Citations in the World Almanac (listed by cover date; color information is from the previous year): lavender/white (1895); canary/blue (1911); canary/black (1912); orange/black (1913); canary/black (1914-1915); yellow/black (1916); canary/black (1917-1935)
The chapter on American academic hoods in the 1923 edition of The Degrees and Hoods of the World’s Colleges and Universities by Frank Haycraft included a description of the 1895 Intercollegiate Code of Academic Costume and a long list of schools, each with a description of its hood lining. The chapter was written in a way that implied that this list was from the Intercollegiate Bureau of Academic Costume (IBAC). Actually, most of Haycraft’s American hood information was out of date (from c.1912) or inaccurate, derived from a chart of college colors in the 1909 and 1910 editions of the World Almanac, with the first color in this chart interpreted by Haycraft to indicate the lining color of the school’s hood and the second color in the chart interpreted to indicate the chevron color of the school’s hood. That said, some of the schools in Haycraft’s book did not appear in the 1909 and 1910 editions of the World Almanac or are listed differently in those sources. So apparently Haycraft was given a partial list of college and university hoods from the IBAC and he supplemented that list with additional schools from the 1909 or 1910 World Almanac.
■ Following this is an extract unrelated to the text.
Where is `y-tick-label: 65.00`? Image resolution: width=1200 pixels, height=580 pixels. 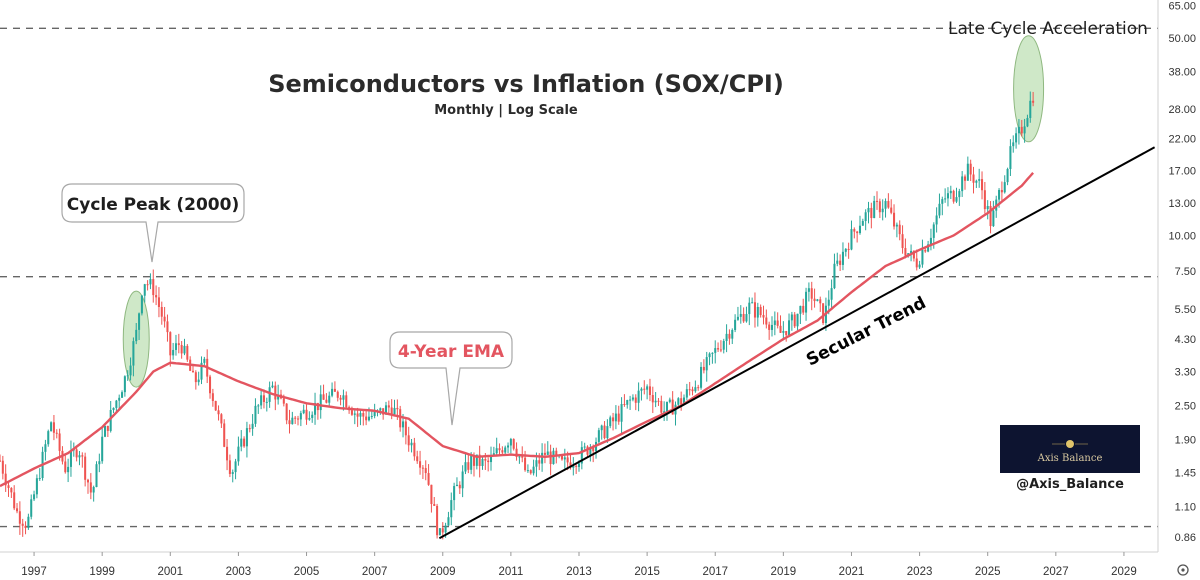
y-tick-label: 65.00 is located at coordinates (1182, 7).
Adrian College is an example of an institution that did not appear in the 1909 and 1910 editions of the World Almanac, which suggests that the college’s hood lining description cited by Haycraft might have been from information he received from the Intercollegiate Bureau around 1912. Haycraft described Adrian’s hood lining as canary yellow with a black chevron. However, the first definitive IBAC description of the college’s hood was from 1927; here it was described as “canary yellow above black”, which was how the Bureau described a hood lining that was divided either per chevron, per reversed chevron, or per bar. At this point the per chevron division was more common.
The IBAC must have revised Adrian’s heraldic pattern to distinguish the college’s hood lining from the hood lining that had by that point already been assigned to Southwestern University in Texas (canary yellow with black chevron). Adrian’s hood lining pattern did not change in subsequent IBAC lists.